• **Assignment**
Which lines run from the one containing "Templeton (31, 1463)" through the end of the entries? Restate them word for word, and only those.

Excerpts from a dataset:
========================================================================

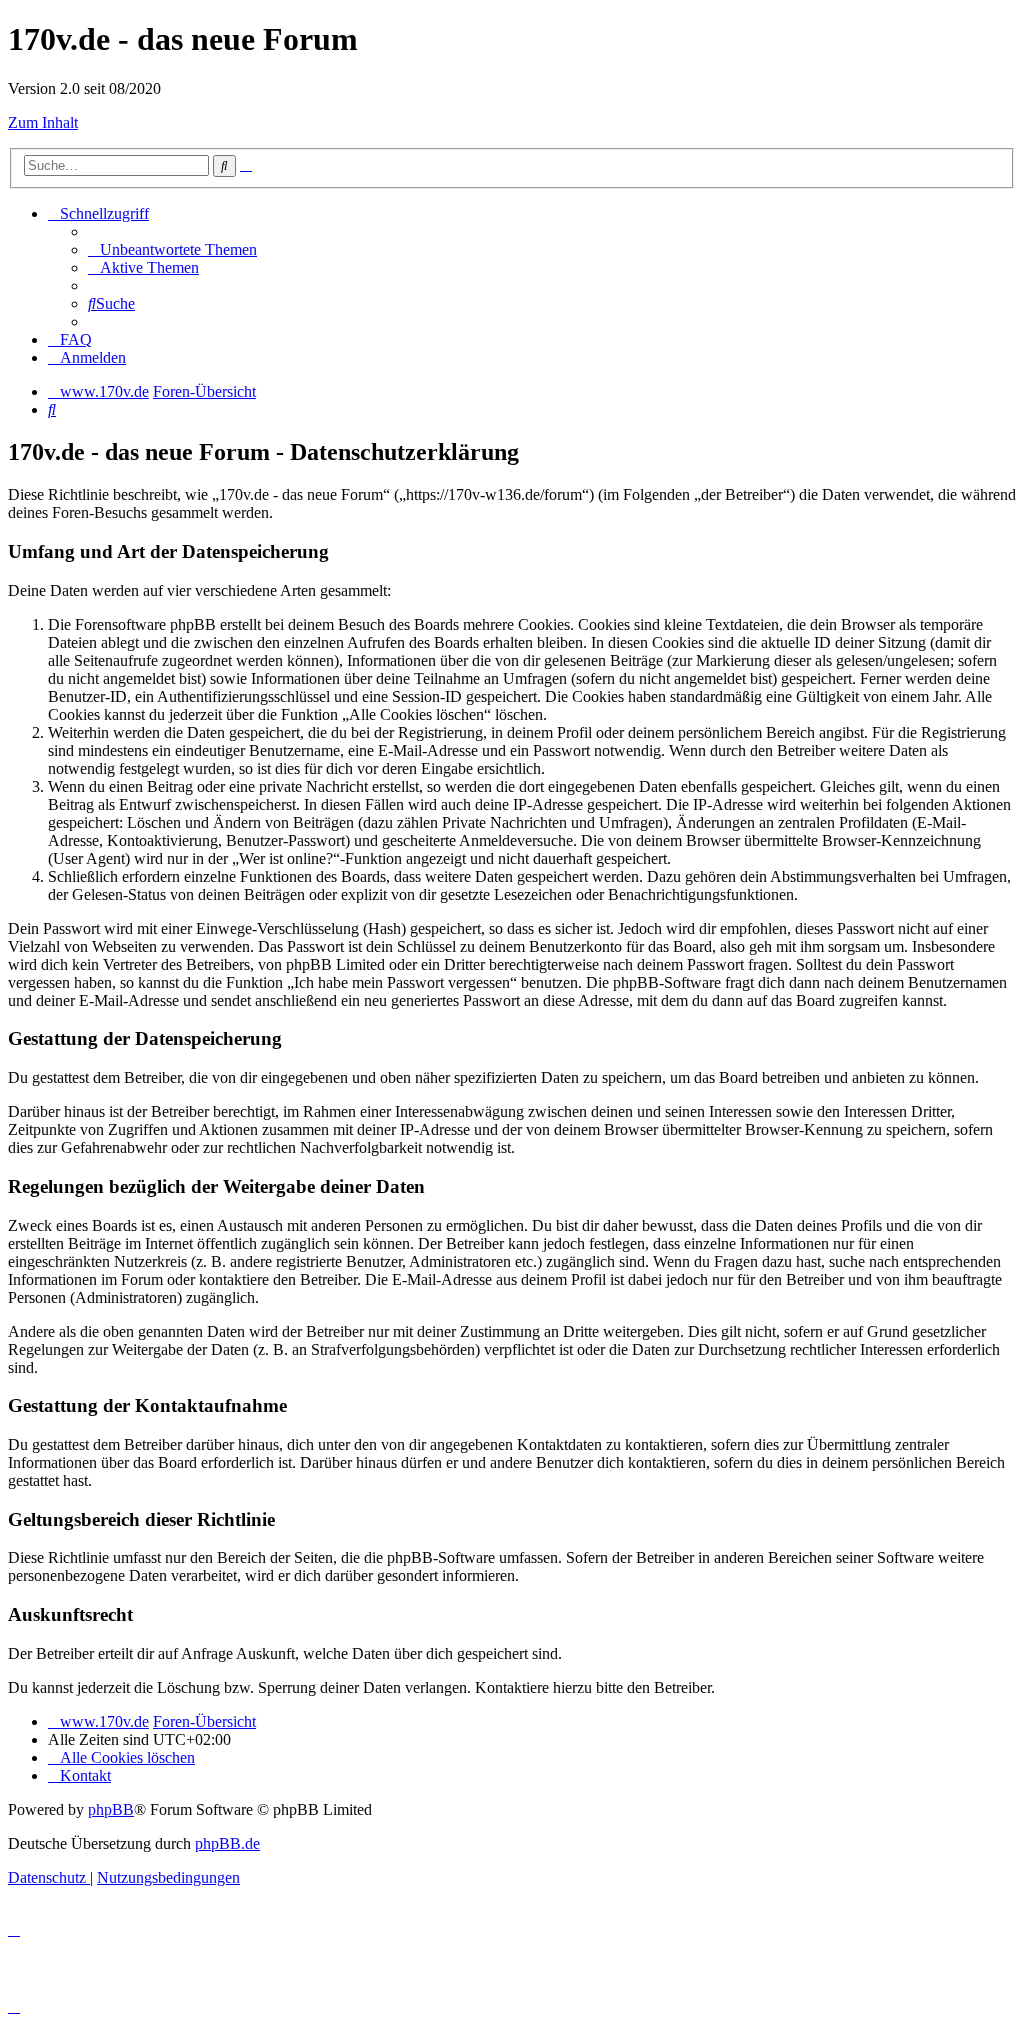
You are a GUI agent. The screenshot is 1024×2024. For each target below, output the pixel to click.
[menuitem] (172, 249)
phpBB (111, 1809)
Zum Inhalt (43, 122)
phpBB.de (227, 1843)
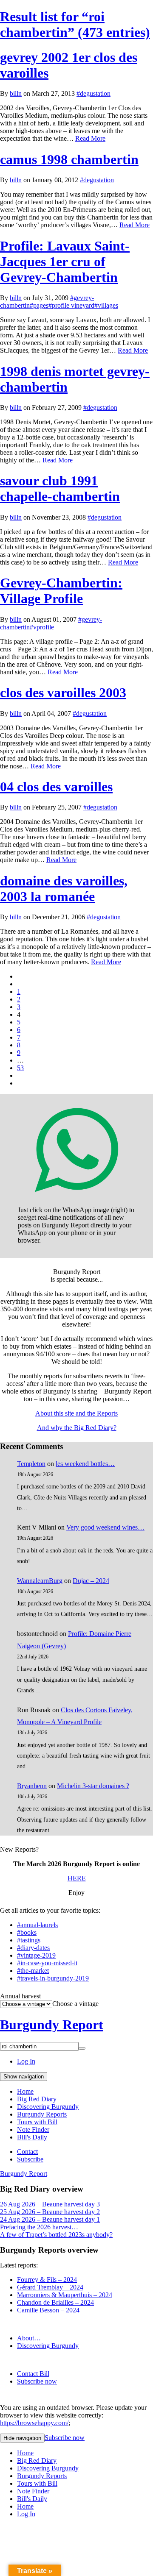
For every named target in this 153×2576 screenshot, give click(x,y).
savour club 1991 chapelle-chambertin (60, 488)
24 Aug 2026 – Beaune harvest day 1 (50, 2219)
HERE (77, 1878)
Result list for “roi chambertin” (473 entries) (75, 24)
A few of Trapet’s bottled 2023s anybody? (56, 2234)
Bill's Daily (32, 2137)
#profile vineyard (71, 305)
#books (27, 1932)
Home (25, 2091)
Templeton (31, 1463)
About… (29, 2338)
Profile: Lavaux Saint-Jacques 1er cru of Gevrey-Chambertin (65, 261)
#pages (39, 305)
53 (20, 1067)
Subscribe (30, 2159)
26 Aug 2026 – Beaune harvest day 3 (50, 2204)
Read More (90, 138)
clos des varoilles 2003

========================================================================

• **Task result**
Templeton (31, 1463)
About… (29, 2338)
Profile: Lavaux Saint-Jacques 1er cru of Gevrey-Chambertin (65, 261)
#pages (39, 305)
53 (20, 1067)
Subscribe (30, 2159)
26 Aug 2026 – Beaune harvest day 3 (50, 2204)
Read More (90, 138)
clos des varoilles 2003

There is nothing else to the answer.